What you return must match the records exactly.

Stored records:
----

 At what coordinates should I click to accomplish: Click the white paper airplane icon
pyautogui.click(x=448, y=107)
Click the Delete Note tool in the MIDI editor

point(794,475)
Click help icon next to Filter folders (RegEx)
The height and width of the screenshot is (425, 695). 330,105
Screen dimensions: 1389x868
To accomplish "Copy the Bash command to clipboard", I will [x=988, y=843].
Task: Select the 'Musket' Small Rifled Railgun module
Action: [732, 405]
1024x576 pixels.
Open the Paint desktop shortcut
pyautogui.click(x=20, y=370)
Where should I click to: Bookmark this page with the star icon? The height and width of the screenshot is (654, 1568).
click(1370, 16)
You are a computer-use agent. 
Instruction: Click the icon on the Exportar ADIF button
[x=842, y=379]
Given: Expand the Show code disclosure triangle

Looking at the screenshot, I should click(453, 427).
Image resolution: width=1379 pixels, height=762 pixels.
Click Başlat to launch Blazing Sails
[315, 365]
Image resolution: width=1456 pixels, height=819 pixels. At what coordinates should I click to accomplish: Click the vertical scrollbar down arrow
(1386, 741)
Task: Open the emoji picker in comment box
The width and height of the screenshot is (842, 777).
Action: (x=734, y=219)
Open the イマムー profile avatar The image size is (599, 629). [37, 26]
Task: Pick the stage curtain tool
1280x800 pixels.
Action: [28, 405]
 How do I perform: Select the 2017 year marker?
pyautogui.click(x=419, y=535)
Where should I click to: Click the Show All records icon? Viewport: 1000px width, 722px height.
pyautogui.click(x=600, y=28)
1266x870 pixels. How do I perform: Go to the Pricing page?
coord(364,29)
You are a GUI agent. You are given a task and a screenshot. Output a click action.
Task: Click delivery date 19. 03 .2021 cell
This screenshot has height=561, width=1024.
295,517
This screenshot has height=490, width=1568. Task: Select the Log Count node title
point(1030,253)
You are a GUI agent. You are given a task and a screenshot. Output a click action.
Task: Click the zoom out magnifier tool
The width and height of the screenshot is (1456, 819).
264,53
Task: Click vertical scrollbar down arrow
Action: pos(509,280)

----

Exercise result:
 At what coordinates should I click to accomplish: Click the white paper airplane icon
pyautogui.click(x=448, y=107)
Click the Delete Note tool in the MIDI editor

point(794,475)
Click help icon next to Filter folders (RegEx)
The height and width of the screenshot is (425, 695). 330,105
Screen dimensions: 1389x868
To accomplish "Copy the Bash command to clipboard", I will [x=988, y=843].
Task: Select the 'Musket' Small Rifled Railgun module
Action: [732, 405]
1024x576 pixels.
Open the Paint desktop shortcut
pyautogui.click(x=20, y=370)
Where should I click to: Bookmark this page with the star icon? The height and width of the screenshot is (654, 1568).
click(1370, 16)
You are a computer-use agent. 
Instruction: Click the icon on the Exportar ADIF button
[x=842, y=379]
Given: Expand the Show code disclosure triangle

Looking at the screenshot, I should click(453, 427).
Image resolution: width=1379 pixels, height=762 pixels.
Click Başlat to launch Blazing Sails
[315, 365]
Image resolution: width=1456 pixels, height=819 pixels. At what coordinates should I click to accomplish: Click the vertical scrollbar down arrow
(1386, 741)
Task: Open the emoji picker in comment box
The width and height of the screenshot is (842, 777).
Action: (x=734, y=219)
Open the イマムー profile avatar The image size is (599, 629). [37, 26]
Task: Pick the stage curtain tool
1280x800 pixels.
Action: [28, 405]
 How do I perform: Select the 2017 year marker?
pyautogui.click(x=419, y=535)
Where should I click to: Click the Show All records icon? Viewport: 1000px width, 722px height.
pyautogui.click(x=600, y=28)
1266x870 pixels. How do I perform: Go to the Pricing page?
coord(364,29)
You are a GUI agent. You are given a task and a screenshot. Output a click action.
Task: Click delivery date 19. 03 .2021 cell
This screenshot has height=561, width=1024.
295,517
This screenshot has height=490, width=1568. Task: Select the Log Count node title
point(1030,253)
You are a GUI agent. You are given a task and a screenshot. Output a click action.
Task: Click the zoom out magnifier tool
The width and height of the screenshot is (1456, 819).
264,53
Task: Click vertical scrollbar down arrow
Action: pos(509,280)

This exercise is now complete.